Chemotherapy or hormone therapy may be used to shrink the tumor prior to surgery, Rugo says. If the cancer is detected early, a lumpectomy (removal of the tumor) followed by six to seven weeks of radiation treatment may be a substitute for mastectomy, Stolier says. Other situations may be better treated with mastectomy. In addition to lumpectomy and mastectomy, "we almost always sample the auxiliary lymph nodes to see if there is any cancer there," Cosgriff says. Every treatment option has drawbacks and benefits, and women should feel comfortable discussing different plans with their doctors.
"There is not one operation that fits everyone," says Dr. Scott Sullivan, co-founder of the Center for Restorative Breast Surgery. "If there is any level of discomfort with the plan, get a second opinion. Patients need to seek the best care for themselves."
Sullivan points out that more than 70 percent of women who have undergone mastectomies are not informed of their options for breast reconstruction, according to a study by the American Society of Plastic Surgeons.
"We try to help educate patients on what their options are," he says. "It helps them handle a very adverse situation in a better way."
Once considered the "bastard child of plastic surgery," Sullivan says reconstruction techniques have become more refined, with an increased focus on the aesthetic outcome.

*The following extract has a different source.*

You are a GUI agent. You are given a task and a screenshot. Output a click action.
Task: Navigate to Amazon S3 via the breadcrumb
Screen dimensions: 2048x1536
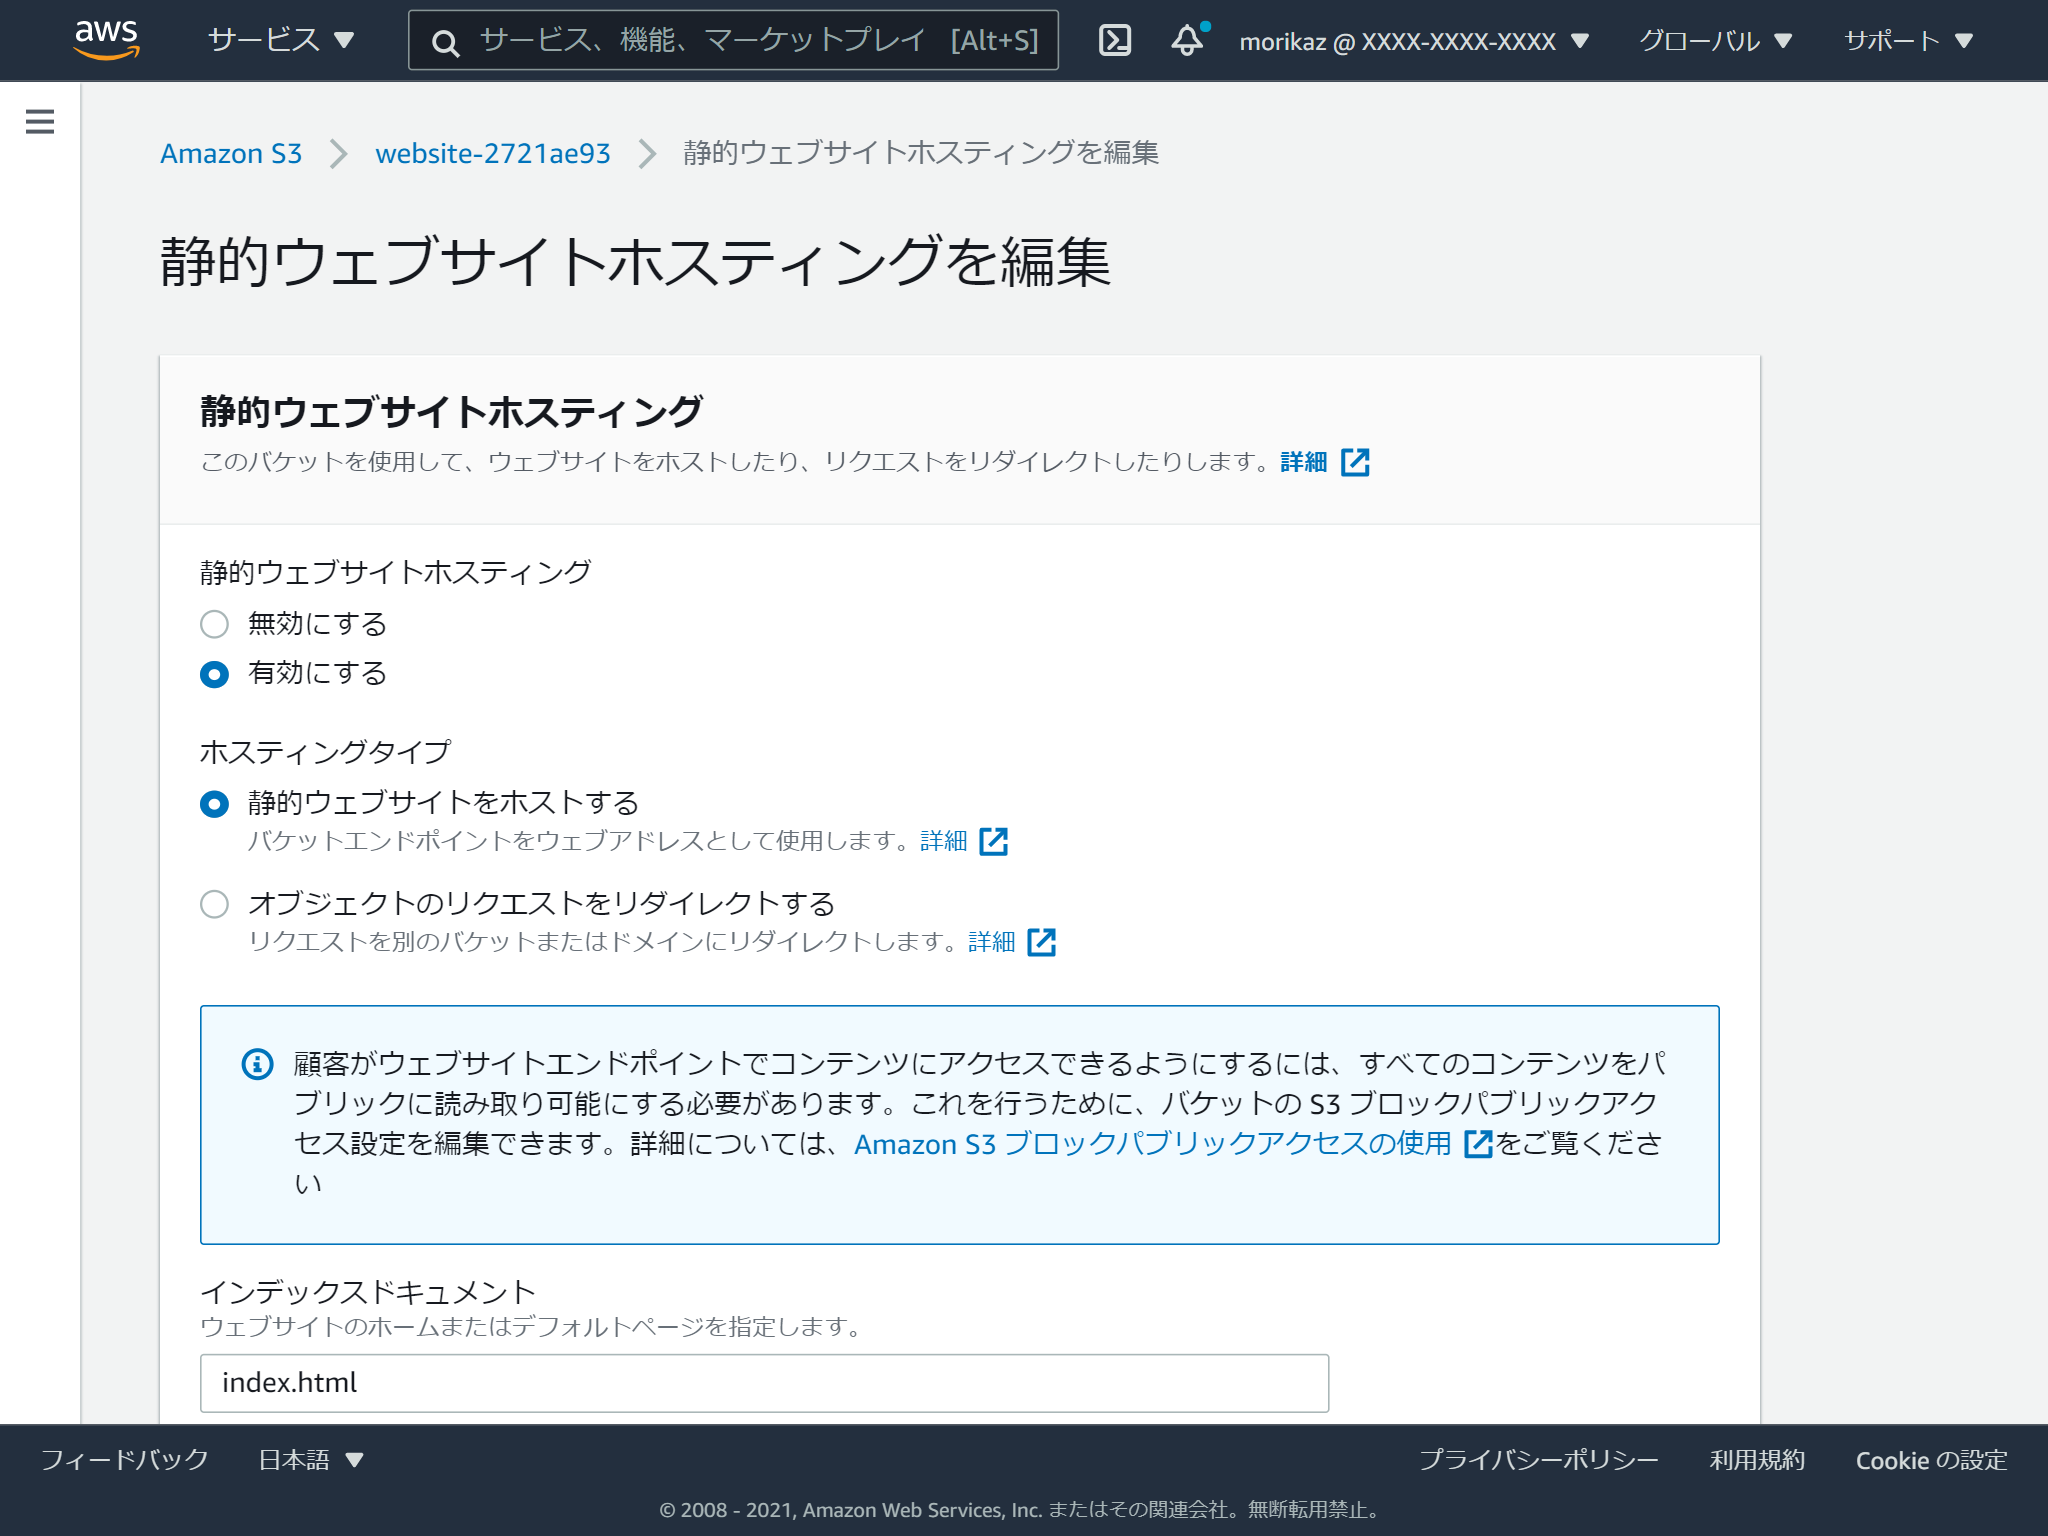point(231,154)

Performed at the time of the mastectomy, breast reconstruction is covered by insurance and takes one to one-and-a-half hours if implants are used, or three to four hours if the breast is reconstructed from the patient's tissue via a microsurgical technique.
"We can take fat from any part of the body and transfer it to the breasts," Sullivan says. "The breast will be warm, soft, supple, and it moves naturally and changes its volume as (the woman's) weight fluctuates, and it lasts their entire life."
However, this approach also involves a longer hospital stay (three to four days versus an overnight stay) and recovery process than implants. Implants, though, run the risk of capsular contraction and infection. "Some people have the misconception that (implants) will look like an augmentation. That's not true. You just have skin laying over the implant, so you see the imperfections in the implant, and the breast always feels cool," Sullivan says. Sullivan also addresses lymphedema, a side effect of lymph gland removal that results in chronic swelling of the arm.
Though very few women would choose to cast themselves as the heroine of a breast cancer story, those who find themselves in this role can take comfort in the fact that frequently, it's a story with a happy ending. "Eighty percent of women treated for breast cancer today will be cured of their disease," Rugo says.
Sisters Crimmins and Stoulig urge women to be proactive with their health, to know their bodies, get tested for the BRAC1 and 2 genetic mutations if they have a family history of breast cancer, have regular mammograms and find doctors they trust. The support of family, friends and other women can be invaluable for those dealing with breast cancer.
"(Susie and I) did the surgery at almost the same time, and (our sister) Deedee took care of us," Crimmins says. "It strengthened us. We were close before, but we are extremely tight now. We know we can live a long life laughing."
Sisters Pam Crimmins, Susie Stoulig and Deedee King (left to right) share a strong family history of breast cancer.
Make sure you know your treatment options, and discuss them with your physician.